Dalla lotta di classe allo sdegno senza Politica
Lo scontro di classe deve essere rimosso e le campagne civili riguardano temi dove tutti devono manifestare consenso. Femminismo, ambientalismo, minoranze, immigrazione sono tutti temi trattati alla stregua di prodotti commerciali pre-confezionati su misura per un impolitico ed omogeneizzato sdegno e mai inseriti in una dimensione sociale che consenta una riflessione sull’intero sistema di dominio del capitale.
Anzi è proprio il capitale che si de-responsabilizza e che cerca di trasportare il terreno della violenza tra categorie di schiavi: maschio/femmina, autoctono/immigrato, eterosessuale/omosessuale, perché si arrivi ad aspirare ad una condizione indistinta e neutra dell’essere umano che non può e non deve avere alcun legame con la propria natura, con la propria terra, con le proprie radici, in una ricerca ossessiva e spudorata della propria felicità che non deve conoscere ostacoli e che continua a generare ulteriore violenza.
Si protegge forsennatamente l’uomo nella veste di consumatore il quale ha il dovere di vivere alla giornata, di dimenticare il passato, di considerare i legami temporanei e di non perdere tempo in rapporti non utili alla piena realizzazione di sé, di rigenerarsi mutando identità. Tutti i confini devono essere abbattuti ed il confine del pudore è considerato il più dannoso. Tutti i rapporti umani oggi sono spudorati, diretti, anche il linguaggio non ama sottigliezze, si esalta sempre il pragmatico “pane al pane vino al vino”.
I confini da proteggere
Ma i confini, tutti i confini, quello del pudore, quello tra due Stati, quello tra i sessi, proteggono l’essere umano e rappresentano il miglior antidoto per non erigere muri, per evitare indebite invasioni, per riconoscere e rispettare l’altro come simile e diverso.
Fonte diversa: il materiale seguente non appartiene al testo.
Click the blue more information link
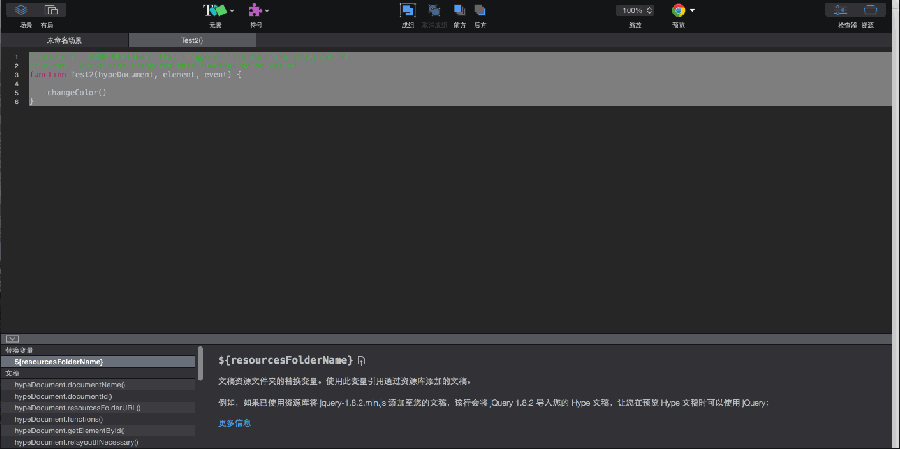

Tutti i confini raccontano la fine di una guerra, disegnano un mondo nel quale è difficile accedere alla violenza, fisica o verbale, come unica espressione dei rapporti interpersonali ed all’interno dei quali l’essere umano si protegge insieme alla propria comunità, alla propria classe e si sviluppa in termini dialettici e politici e non solo egoistici e mercantilistici.
Negli anni 90, mentre nel mondo si esaltava la nuova Open Society senza limiti e confini, alcuni registi americani – in maniera lirica come Abel Ferrara, in una dimensione onirica come Oliver Stone oppure come Tarantino con modalità brutali ma sarcastiche – iniziarono a descrivere la spudoratezza crescente nella nostra società che degenerava in violenza futile e gratuita, non politica o sociale quindi e nemmeno passionale, che diventava misura dei rapporti interpersonali.
Quei film ci raccontavano allora la nascente società universale dove l’uomo si rappresentava come crudo e sfrontato al pari di un messaggio pubblicitario e si apprestava ad utilizzare la violenza come unico mezzo per la propria affermazione.
Se nel sistema borghese era l’astuzia a rappresentare il dominio della classe dominante, in quello neo-aristocratico alle porte si affacciava l’elemento della spietata sopraffazione a rappresentare i rapporti di forza per diventare paradigma del nuovo sfruttamento che iniziava ad investire l’intera esistenza nell’era della tanto decantata, disillusione.